--- START The data ---
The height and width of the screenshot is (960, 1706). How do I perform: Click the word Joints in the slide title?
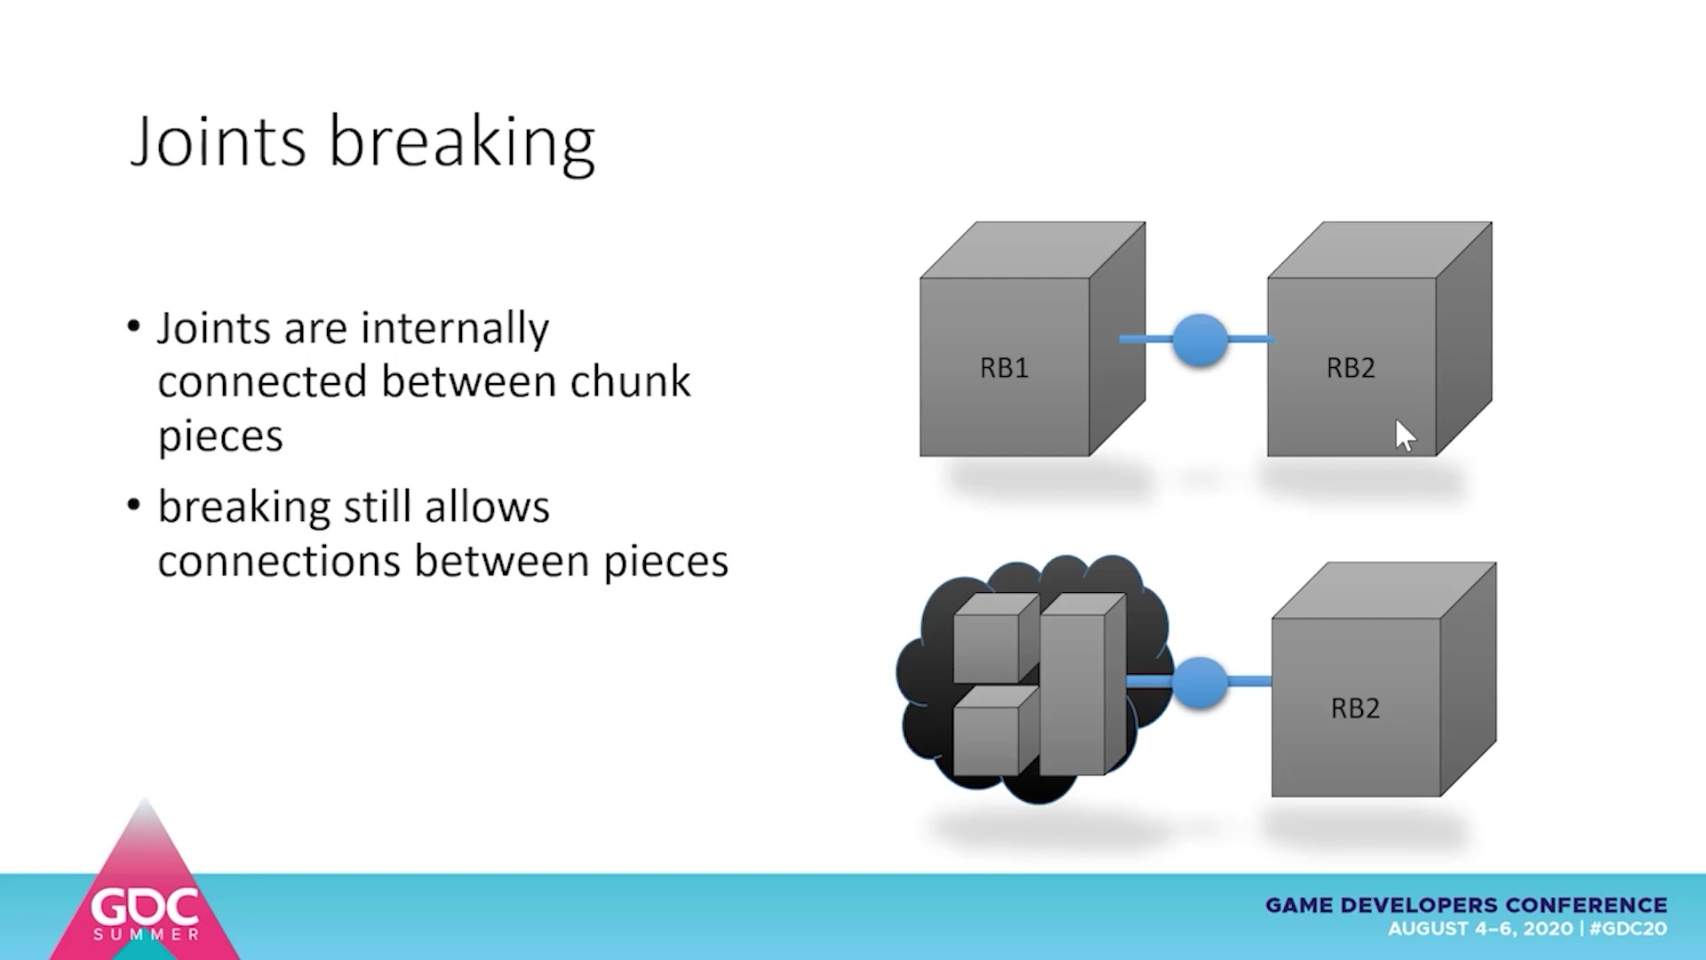tap(219, 142)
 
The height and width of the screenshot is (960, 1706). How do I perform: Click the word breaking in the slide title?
tap(462, 142)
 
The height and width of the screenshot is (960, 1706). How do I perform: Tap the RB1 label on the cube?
tap(1004, 368)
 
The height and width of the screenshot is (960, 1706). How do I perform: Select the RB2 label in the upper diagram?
tap(1351, 368)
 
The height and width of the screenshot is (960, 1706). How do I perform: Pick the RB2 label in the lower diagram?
tap(1355, 708)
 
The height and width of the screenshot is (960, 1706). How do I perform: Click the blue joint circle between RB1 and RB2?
tap(1200, 340)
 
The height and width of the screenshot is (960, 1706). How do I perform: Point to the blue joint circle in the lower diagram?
tap(1200, 682)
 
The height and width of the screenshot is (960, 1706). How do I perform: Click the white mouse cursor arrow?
tap(1404, 436)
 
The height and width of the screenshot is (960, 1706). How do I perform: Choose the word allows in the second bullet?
tap(487, 508)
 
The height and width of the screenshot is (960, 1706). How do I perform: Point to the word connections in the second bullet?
tap(278, 562)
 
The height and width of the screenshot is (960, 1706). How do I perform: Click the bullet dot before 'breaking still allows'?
tap(134, 506)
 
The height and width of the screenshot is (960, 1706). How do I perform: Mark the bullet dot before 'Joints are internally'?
tap(134, 326)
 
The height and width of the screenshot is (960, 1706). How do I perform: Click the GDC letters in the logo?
tap(146, 908)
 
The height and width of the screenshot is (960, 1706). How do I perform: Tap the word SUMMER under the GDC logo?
tap(147, 935)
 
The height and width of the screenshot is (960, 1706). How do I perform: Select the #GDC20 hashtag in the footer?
tap(1628, 929)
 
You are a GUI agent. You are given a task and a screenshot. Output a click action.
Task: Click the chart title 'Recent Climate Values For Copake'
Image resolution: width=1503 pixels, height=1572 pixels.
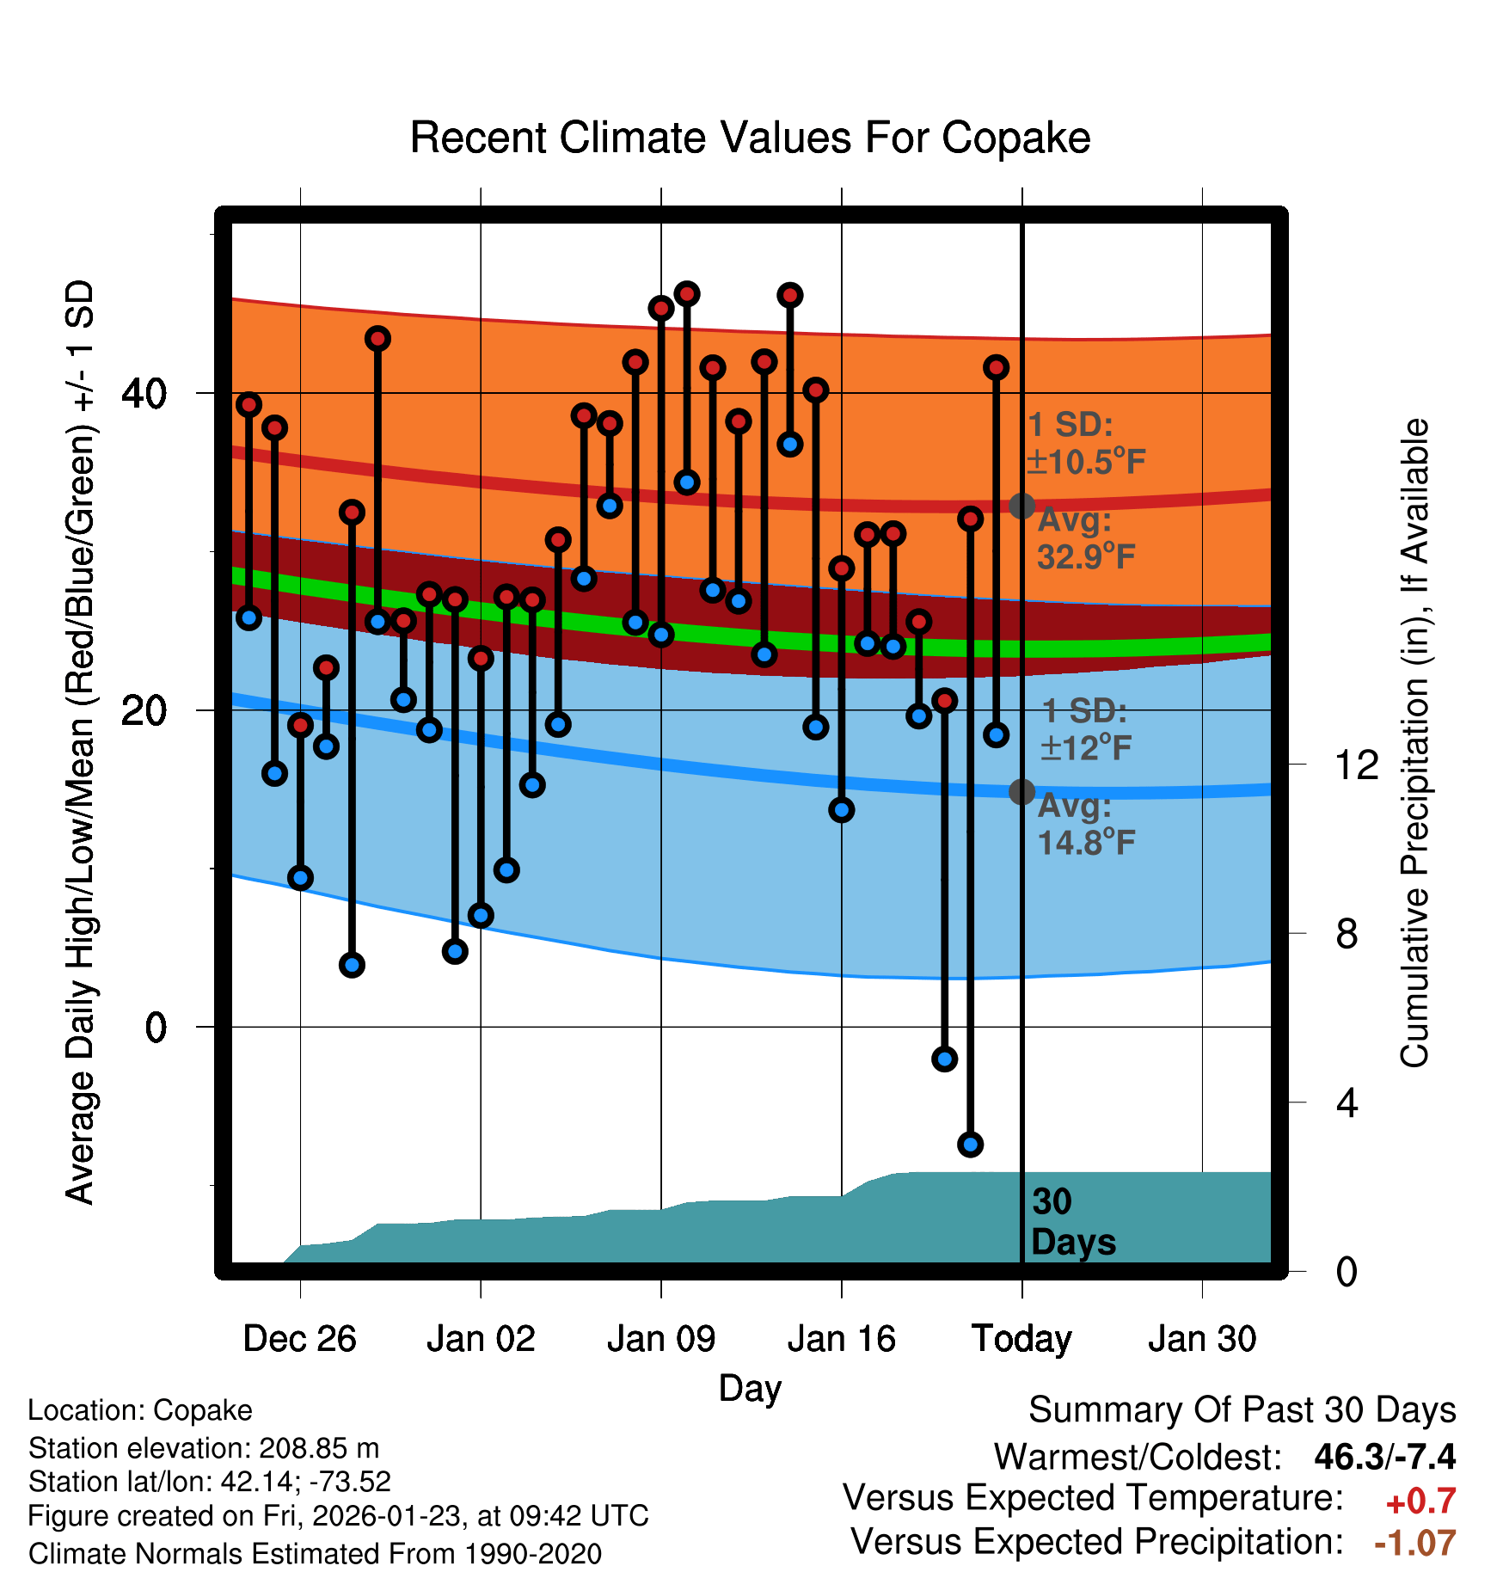point(750,138)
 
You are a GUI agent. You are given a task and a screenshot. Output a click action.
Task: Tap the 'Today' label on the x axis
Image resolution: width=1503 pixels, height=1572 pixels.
point(1021,1339)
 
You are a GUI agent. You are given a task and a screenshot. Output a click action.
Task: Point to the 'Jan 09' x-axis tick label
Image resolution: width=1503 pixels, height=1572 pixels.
point(660,1339)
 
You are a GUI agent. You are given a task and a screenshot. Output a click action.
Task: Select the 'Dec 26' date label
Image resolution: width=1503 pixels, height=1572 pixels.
point(299,1339)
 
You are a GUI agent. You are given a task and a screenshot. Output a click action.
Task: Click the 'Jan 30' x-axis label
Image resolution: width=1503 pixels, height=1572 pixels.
point(1202,1339)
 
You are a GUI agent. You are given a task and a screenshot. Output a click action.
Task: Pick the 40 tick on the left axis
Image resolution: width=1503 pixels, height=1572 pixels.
point(144,394)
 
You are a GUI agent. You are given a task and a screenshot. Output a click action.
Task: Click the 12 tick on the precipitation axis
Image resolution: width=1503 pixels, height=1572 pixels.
point(1356,765)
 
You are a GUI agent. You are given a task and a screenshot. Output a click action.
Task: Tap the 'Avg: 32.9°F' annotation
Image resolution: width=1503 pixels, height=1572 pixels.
point(1085,539)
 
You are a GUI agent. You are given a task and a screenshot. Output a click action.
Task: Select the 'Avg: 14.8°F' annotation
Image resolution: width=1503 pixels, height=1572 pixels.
point(1085,825)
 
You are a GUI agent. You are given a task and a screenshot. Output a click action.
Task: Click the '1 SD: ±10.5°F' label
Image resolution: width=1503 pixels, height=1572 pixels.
point(1085,444)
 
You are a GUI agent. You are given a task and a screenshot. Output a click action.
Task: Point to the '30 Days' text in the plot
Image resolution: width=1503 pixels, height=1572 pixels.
point(1072,1222)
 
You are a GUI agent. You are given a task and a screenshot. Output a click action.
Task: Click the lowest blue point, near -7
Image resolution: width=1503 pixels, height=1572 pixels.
point(970,1145)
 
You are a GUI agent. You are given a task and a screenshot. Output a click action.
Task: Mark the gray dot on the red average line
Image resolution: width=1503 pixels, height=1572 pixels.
point(1021,506)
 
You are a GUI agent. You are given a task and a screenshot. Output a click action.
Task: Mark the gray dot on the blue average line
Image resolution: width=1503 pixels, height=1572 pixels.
point(1021,792)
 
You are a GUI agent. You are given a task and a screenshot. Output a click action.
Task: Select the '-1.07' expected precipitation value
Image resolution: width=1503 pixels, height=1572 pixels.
point(1414,1543)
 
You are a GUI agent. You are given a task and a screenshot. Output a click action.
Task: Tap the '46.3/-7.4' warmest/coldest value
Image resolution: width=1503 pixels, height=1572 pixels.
point(1384,1457)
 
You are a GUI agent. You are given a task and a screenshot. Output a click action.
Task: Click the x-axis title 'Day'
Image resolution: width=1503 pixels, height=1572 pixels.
point(750,1388)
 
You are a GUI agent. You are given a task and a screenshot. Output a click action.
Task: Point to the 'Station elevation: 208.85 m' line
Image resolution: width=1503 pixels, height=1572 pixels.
point(204,1448)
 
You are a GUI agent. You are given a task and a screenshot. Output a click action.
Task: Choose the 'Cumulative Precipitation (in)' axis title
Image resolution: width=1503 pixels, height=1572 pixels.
point(1414,743)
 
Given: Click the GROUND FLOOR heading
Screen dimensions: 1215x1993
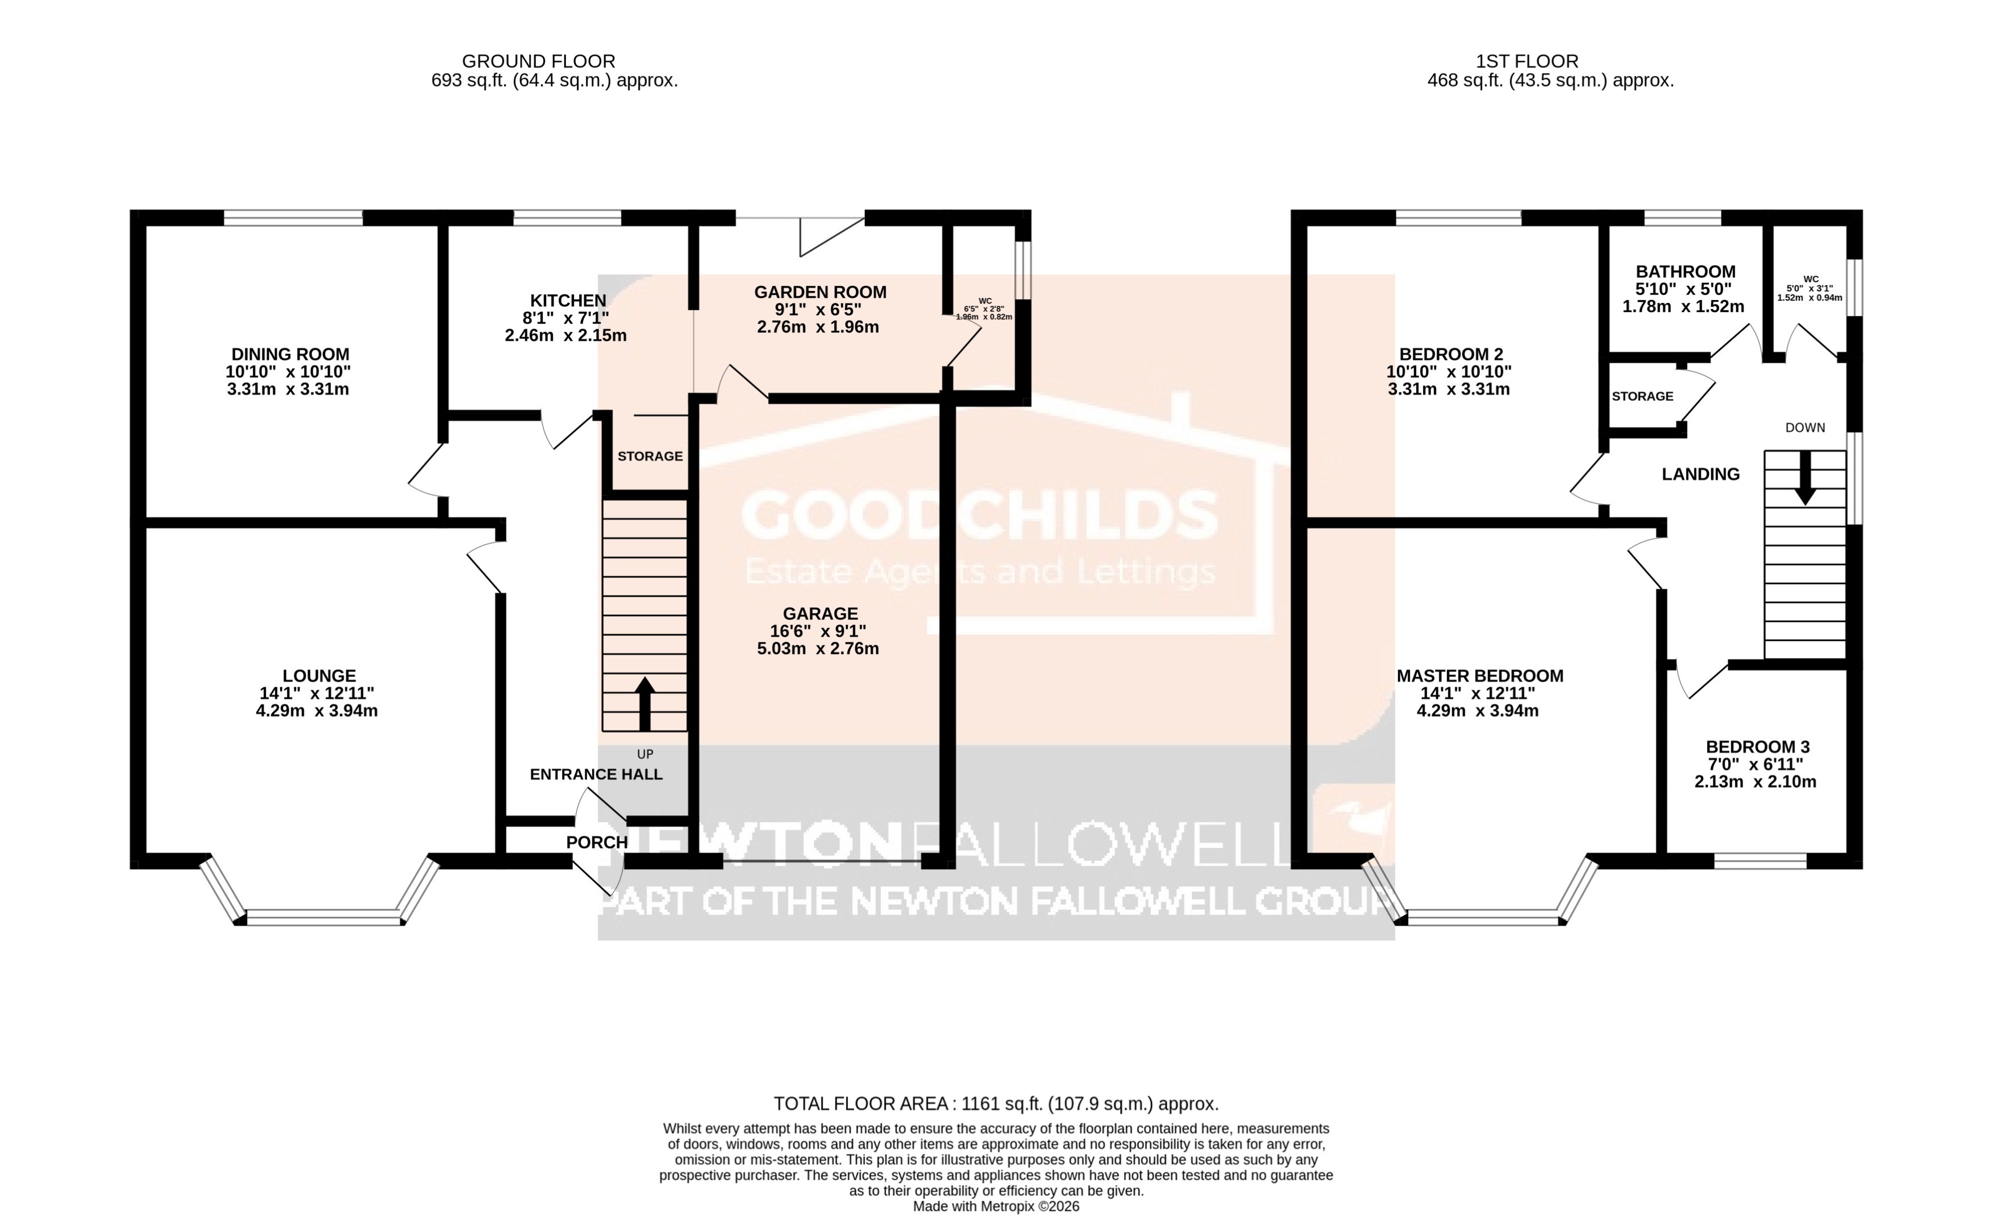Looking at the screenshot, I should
--- END The data ---
> [The problem] Copy out the material again, word for word, from the line with "on the cube?" to the line with "point(660,1339)", including both of those lines, and leave out any pictures.

> [Exercise solution]
The height and width of the screenshot is (960, 1706). How do I perform: Tap the RB1 label on the cube?
tap(1004, 368)
 
The height and width of the screenshot is (960, 1706). How do I perform: Select the RB2 label in the upper diagram?
tap(1351, 368)
 
The height and width of the screenshot is (960, 1706). How do I perform: Pick the RB2 label in the lower diagram?
tap(1355, 708)
 
The height and width of the screenshot is (960, 1706). How do I perform: Click the blue joint circle between RB1 and RB2?
tap(1200, 340)
 
The height and width of the screenshot is (960, 1706). How do I perform: Point to the blue joint circle in the lower diagram?
tap(1200, 682)
 
The height and width of the screenshot is (960, 1706). How do I perform: Click the white mouse cursor arrow?
tap(1404, 436)
 
The height and width of the screenshot is (960, 1706). How do I perform: Choose the word allows in the second bullet?
tap(487, 508)
 
The height and width of the screenshot is (960, 1706). How do I perform: Point to the word connections in the second bullet?
tap(278, 562)
 
The height and width of the screenshot is (960, 1706). How do I perform: Click the bullet dot before 'breaking still allows'?
tap(134, 506)
 
The height and width of the screenshot is (960, 1706). How do I perform: Mark the bullet dot before 'Joints are internally'?
tap(134, 326)
 
The height and width of the screenshot is (960, 1706). How do I perform: Click the GDC letters in the logo?
tap(146, 908)
 
The height and width of the screenshot is (960, 1706). How do I perform: Tap the word SUMMER under the GDC logo?
tap(147, 935)
 
The height and width of the screenshot is (960, 1706). How do I perform: Select the #GDC20 hashtag in the footer?
tap(1628, 929)
 
You are a GUI agent. You are given a task and a screenshot. Output a click action.
Task: Click the chart title 'Recent Climate Values For Copake'
Image resolution: width=1503 pixels, height=1572 pixels.
point(750,138)
 
You are a GUI agent. You are given a task and a screenshot. Output a click action.
Task: Tap the 'Today' label on the x axis
Image resolution: width=1503 pixels, height=1572 pixels.
point(1021,1339)
 
You are a GUI agent. You are given a task and a screenshot. Output a click action.
Task: Point to the 'Jan 09' x-axis tick label
Image resolution: width=1503 pixels, height=1572 pixels.
point(660,1339)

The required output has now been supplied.